What is big data?

“… everyone talks about it, nobody really knows how to do it, everyone thinks everyone else is doing it, so everyone claims they are doing it”. ~ Dan Ariely

What is big data? Why do we use term big data? Why There is a high demand for big data developer/scientist? In this post I am going to review some of most important concepts of it and define some words.

As O’Reilly said: “Big data is data that exceeds the processing capacity of conventional database systems. The data is too big, moves too fast, or doesn’t fit the strictures of your database architectures. To gain value from this data, you must choose an alternative way to process it“.

According to IBM: ” Big data is the data characterized by 3 attributes: volume, variety and velocity“. These are most important words, need to be defined.

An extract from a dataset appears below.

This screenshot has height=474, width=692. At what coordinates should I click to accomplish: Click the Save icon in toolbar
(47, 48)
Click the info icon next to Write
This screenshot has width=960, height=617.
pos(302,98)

Volume is referring to the size of data. In big data, data is so large and we can’t handle  it like before. Small data is when it fit in RAM. Big Data is when is crash because is not fit in RAM. So we need more storage like Hard Disks or etc. to handle this problem.

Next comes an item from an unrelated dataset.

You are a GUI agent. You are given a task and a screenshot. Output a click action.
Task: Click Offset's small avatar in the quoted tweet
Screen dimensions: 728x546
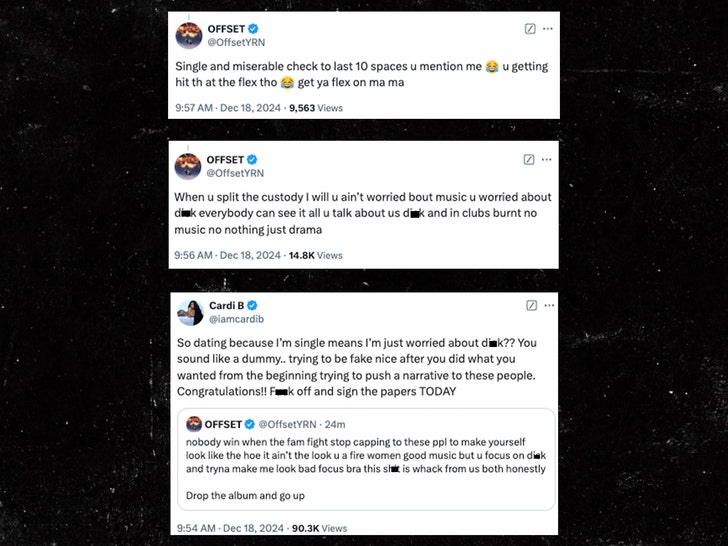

In the term of big data, Variety means data heterogeneity. Data come from different sources and have are structured like old table based data, semi-structured like key-value or unstructured like text. In any big data system we have to prepare appropriate systems to work with different data types.

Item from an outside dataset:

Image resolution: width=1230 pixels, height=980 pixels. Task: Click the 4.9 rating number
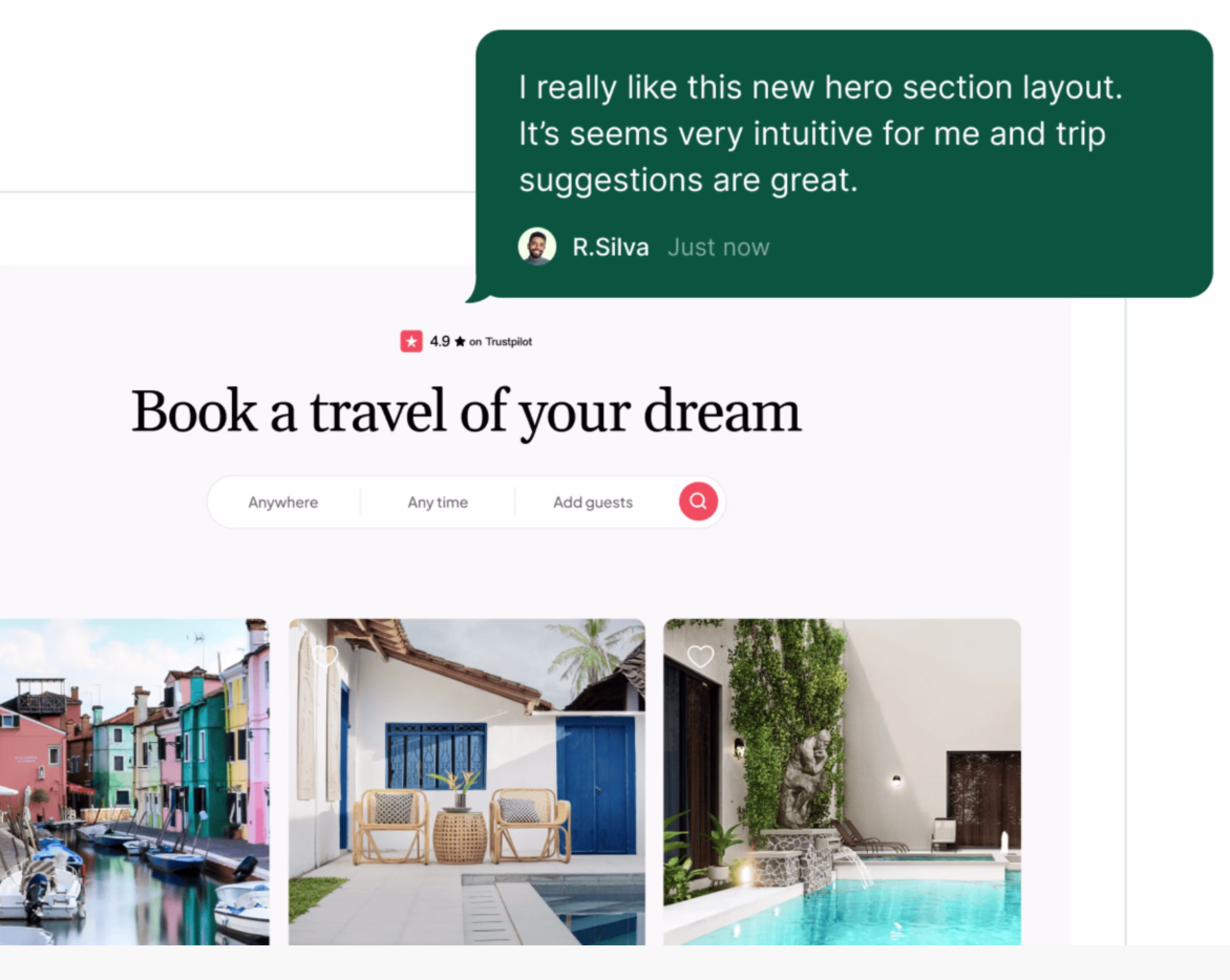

Velocity is indicating that data generation rate is so high. We need proper tools to get data, preprocess it and either store it or do the real time processing.

There are less known Vs, Vacillation, Variability, Value. Which is used in some context. They mostly define the way you have to analyze data.

In this short article, I talked about big data and general aspects of it. I went through definition of common 3Vs of big data, which are Volume, Variety and Velocity, and also less common 3Vs, Vacillation, Variability, Value. In future I write more about importance of big data, common proper usage, and analyzing big data.